Priming the Pump: How TRS-80 Microcomputer Enthusiasts Helped Spark the PC Revolution by David Welsh and Theresa Welsh takes you back to the largely unknown origins of personal computing. Personal computers grew out of a hobbyist movement in the 1970s, as some began experimenting with the new microchips, building their own computers. Kit computers appeared, available from small mail order companies, but the computer that brought a wider audience to personal computing was the TRS-80 Model I, introduced by Tandy Corporation in August 1977. It was the first complete mass market, off-the-shelf microcomputer that anyone could buy for $599.95. And it was available at 3500 Radio Shack stores nationwide.
Introduction of the TRS-80 meant, for the first time, anyone could experiment with software and affordably use word processing, spreadsheets, accounting, database and other applications… except for one thing: there weren’t any programs. So, of necessity, new computer owners became programmers, and enterprising individuals working in basements and garages created the software everyone wanted. Many of them had never done any programming before.

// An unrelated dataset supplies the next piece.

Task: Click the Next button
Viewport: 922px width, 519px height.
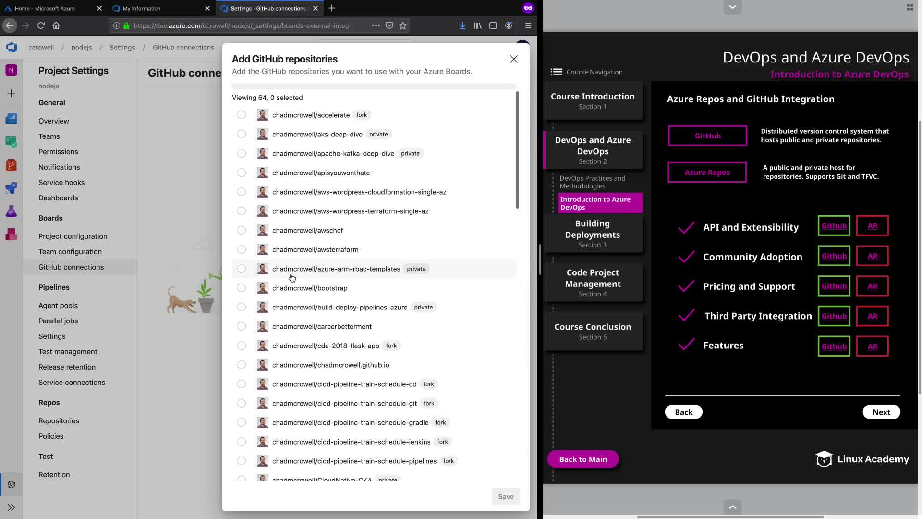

The authors were part of a community of entrepreneurs who sold software for the TRS-80. Besides telling their own story, they also collected stories from key innovators from that era, including some who had never been interviewed before about their contributions to computing. The technology that originated with these amazing microcomputer pioneers went on to change life in fundamental ways and their stories are the heart of this book.There were programmers who created fabulous games like Dancing Demon, Microchess, Oregon Trail and the Scott Adams Adventures; there were rivals who created five different Disk Operating Systems for the TRS-80 and one man’s fight with Tandy over who owned the code; there were scam artists who offered products that were too good to be true, and brilliant visionaries who were first with software features later “invented” by big companies with more money but not more talent.
The authors relate how Don French, a computer hobbyist who worked for Radio Shack at the time, suggested to his bosses that they capitalize on the latest craze, home-built computers. Radio Shack took a chance and hired young Steve Leininger away from Silicon Valley and told him to build a machine they could sell cheap. Working alone in an old saddle factory in Fort Worth, he built the first TRS-80; its total development costs were less than $150,000.
Author David Welsh was one of those self-taught computer-buyer/programmers. He created a word processor, Lazy Writer, and, working with his wife Theresa, sold copies worldwide to enthusiastic fans who were eager to ditch their typewriters. This was before Microsoft was a household word, when software was new and exciting and everyone was learning. Software generally had only one author, and programmers were proud of their work; some became stars. David and Theresa Welsh, who lived through it all, have captured the defining moments and excitement of this era, with the untold stories from the microcomputer pioneers whose efforts and love for their “trash-80” helped spark the PC revolution that followed.